Please read tips for efficient and successful posting and posting code
ROOT Version: 6.24.06
Platform: Not Provided
Compiler: Not Provided
I have list of tuples which define chronologically ordered time ranges like
time_ranges = [(t1,t2),(t3,t4),(t5,t6) … ]
I have time stamp MET for each event.
I want to select events with criterion
(t1 <= MET <= t2 ) || (t3 <= MET <= t4 ) || (t5 <= MET <= t6 ) and so on…
The number of tuples in list can be arbitrary.

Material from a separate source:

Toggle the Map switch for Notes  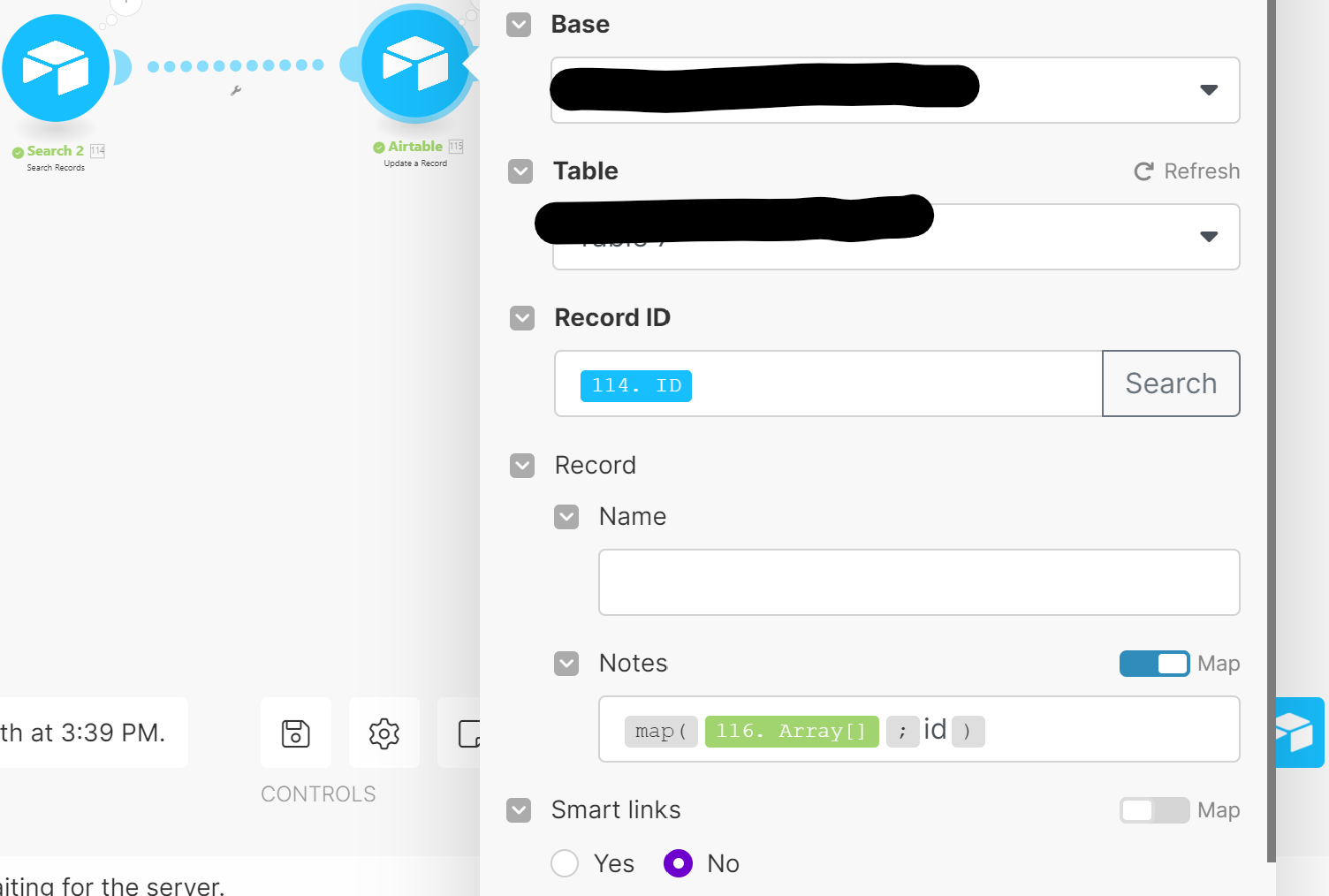pyautogui.click(x=1154, y=664)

How can I do this using dataframes ? Can dataframes be merged ?
Hi @Chinmay; I am sure @eguiraud can help you with this.
Cheers,
J.
Hi @Chinmay ,
are the pairs of time ranges a Python-only information or are they e.g. stored in a ROOT file, so C++ code could load them too?

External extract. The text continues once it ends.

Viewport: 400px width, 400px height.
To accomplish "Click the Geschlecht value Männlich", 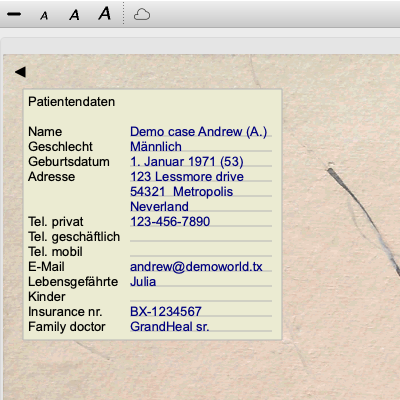I will pos(201,147).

In Python, you can do the following:
import ROOT
import numpy as np
time_ranges = np.array([(1,2),(3,4),(5,6)])
@ROOT.Numba.Declare(['float'], 'bool')
def check_timestamp(MET):
for (start, end) in time_ranges:
if start <= MET <= end:
return True
return False
if __name__ == "__main__":
c = ROOT.RDataFrame(10).Define("MET", "rdfentry_ / 2.").Filter("Numba::check_timestamp(MET)").Count()
print(c.GetValue())
I am not sure I understand this question. You can merge datasets vertically (with a TChain or by simply passing multiple input files to RDF) or horizontally (adding trees as friends of other trees).
Cheers,
Enrico
Cool. On C++ side, I have ‘ranges’ class that can do work of check_time_stamp.
Ok, if you can code the equivalent of check_timestamp
in C++ it might result in better performance (it might or might not make a difference in your usecase).
Cheers,
Enrico